Branches is a novel at once cautionary and starkly provocative, set in the “gnarled hide of West Texas” near the end of the 20th century. Sheriff Branches finds himself returning to his childhood home, revisiting his bleak childhood while contemplating a series of mysterious dog poisonings in his small community. In discovering the painful truth behind the crimes, he must also delve into his own violent past. As both a boy and a man, Branches embodies the very arbitrary nature of Justice; he roams through a grim landscape where nothing is as it appears, taking the reader headlong toward an unsettling, horrific resolution.
PUBLISHERS WEEKLY
A smalltown West Texas sheriff is the antihero of Cullin's quietly chilling short novel in verse. Pacing the desolate, burnt-out ruins of his boyhood home 22 miles from town, Sheriff Branches (a minor character in Cullin's previous novel, Whompyjawed), catalogues his misdeeds and probes his conscience.
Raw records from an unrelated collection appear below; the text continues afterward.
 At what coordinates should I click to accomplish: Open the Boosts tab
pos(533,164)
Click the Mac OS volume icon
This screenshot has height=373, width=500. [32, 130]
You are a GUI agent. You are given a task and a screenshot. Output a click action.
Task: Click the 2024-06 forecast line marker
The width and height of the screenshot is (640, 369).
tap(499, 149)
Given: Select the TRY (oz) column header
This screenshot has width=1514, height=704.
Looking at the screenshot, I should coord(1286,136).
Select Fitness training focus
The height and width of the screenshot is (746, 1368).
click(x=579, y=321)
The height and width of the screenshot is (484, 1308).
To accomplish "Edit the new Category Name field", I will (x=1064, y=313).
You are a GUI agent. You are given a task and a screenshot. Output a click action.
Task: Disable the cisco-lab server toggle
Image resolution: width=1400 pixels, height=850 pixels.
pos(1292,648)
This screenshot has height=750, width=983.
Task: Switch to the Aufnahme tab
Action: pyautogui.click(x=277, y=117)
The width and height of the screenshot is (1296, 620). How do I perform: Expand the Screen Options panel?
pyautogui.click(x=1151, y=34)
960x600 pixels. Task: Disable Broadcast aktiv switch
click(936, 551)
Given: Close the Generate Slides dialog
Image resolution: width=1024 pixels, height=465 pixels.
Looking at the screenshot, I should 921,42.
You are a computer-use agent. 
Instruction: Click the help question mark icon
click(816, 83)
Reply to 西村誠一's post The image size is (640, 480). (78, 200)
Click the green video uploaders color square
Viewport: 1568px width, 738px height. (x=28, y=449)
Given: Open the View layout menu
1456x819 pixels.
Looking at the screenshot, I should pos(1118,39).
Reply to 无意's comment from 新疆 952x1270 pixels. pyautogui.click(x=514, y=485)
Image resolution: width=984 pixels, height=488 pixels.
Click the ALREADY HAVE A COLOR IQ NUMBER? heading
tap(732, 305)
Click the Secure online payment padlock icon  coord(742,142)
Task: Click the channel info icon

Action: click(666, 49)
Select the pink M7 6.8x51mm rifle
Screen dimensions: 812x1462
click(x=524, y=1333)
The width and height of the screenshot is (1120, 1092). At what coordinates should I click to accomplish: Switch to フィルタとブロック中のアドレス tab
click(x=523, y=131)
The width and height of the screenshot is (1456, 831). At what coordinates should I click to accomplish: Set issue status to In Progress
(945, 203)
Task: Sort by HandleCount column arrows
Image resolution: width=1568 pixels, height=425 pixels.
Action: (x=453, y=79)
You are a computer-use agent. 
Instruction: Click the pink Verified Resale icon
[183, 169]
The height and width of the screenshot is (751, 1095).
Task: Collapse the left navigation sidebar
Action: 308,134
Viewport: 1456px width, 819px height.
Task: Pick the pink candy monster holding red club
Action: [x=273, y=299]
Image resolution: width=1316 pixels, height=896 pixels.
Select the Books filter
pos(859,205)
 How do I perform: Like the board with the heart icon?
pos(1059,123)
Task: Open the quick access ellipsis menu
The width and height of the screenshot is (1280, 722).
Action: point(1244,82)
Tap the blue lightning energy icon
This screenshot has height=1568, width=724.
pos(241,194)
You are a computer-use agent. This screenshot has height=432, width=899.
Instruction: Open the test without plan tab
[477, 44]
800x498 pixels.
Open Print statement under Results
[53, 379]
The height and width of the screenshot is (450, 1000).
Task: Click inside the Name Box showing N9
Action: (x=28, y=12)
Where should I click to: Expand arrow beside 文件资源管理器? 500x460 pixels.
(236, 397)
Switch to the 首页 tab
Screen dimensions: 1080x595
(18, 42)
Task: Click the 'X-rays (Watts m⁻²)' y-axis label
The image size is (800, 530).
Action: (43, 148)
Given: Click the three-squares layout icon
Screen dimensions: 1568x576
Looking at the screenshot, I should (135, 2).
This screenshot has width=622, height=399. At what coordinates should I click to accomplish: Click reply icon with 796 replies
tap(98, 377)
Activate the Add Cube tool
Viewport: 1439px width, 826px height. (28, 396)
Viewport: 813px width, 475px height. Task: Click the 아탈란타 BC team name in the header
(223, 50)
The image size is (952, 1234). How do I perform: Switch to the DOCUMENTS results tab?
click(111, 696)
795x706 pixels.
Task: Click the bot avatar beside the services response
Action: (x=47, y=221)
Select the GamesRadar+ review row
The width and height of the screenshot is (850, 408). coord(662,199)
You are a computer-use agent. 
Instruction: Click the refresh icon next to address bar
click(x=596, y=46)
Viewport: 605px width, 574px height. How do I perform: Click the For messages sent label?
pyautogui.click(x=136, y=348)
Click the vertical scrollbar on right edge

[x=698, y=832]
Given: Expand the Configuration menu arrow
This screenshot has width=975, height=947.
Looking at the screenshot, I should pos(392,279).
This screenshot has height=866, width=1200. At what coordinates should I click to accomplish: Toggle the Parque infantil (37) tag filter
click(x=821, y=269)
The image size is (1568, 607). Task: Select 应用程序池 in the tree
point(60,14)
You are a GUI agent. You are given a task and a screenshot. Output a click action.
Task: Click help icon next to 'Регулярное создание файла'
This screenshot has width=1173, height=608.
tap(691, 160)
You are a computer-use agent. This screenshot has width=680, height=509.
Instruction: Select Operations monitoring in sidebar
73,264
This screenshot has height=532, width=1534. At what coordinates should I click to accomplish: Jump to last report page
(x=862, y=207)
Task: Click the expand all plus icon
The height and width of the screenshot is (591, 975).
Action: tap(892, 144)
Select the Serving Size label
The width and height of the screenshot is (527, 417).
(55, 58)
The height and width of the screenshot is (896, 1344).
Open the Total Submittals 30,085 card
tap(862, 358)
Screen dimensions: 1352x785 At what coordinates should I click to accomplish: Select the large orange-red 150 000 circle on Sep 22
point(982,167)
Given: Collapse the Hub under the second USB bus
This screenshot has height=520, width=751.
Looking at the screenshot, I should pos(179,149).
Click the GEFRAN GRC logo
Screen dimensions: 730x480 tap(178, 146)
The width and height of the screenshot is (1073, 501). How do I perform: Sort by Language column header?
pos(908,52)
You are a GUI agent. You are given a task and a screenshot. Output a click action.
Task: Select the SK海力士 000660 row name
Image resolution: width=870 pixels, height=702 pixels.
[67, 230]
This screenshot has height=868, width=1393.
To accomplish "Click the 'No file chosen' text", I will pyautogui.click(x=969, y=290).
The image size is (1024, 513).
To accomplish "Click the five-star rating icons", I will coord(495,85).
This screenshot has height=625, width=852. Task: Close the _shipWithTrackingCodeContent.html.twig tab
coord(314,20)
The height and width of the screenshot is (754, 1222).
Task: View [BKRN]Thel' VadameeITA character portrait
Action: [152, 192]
On the surface, he is a solid family man, devoted to his wife, Mary, and looking forward to a cozy evening at home eating beef burritos and watching America's Funniest Home Videos. But as Cullin reveals almost immediately, Branches has killed his stepson, Danny, pushing the teenager down a well on the deserted property and emptying his Colt Trooper MK III after him. At the bottom of the well, the decaying corpses of two Mexicans already bear witness to Branches's homicidal instincts. Danny, a budding neo-Nazi, may have committed a crime of sorts. But Branches's other victims--and their numbers multiply--are guilty of little more than crossing the sheriff's path. Nevertheless, Branches remains a remarkably sympathetic character, the balladlike strains of his narration counteracting the grisliness of his actions. Cullin is adept at blending the affable and the sinister, and while this hybrid effort is just a simple song in a minor key, as such it succeeds admirably. Film rights to William Finnegan.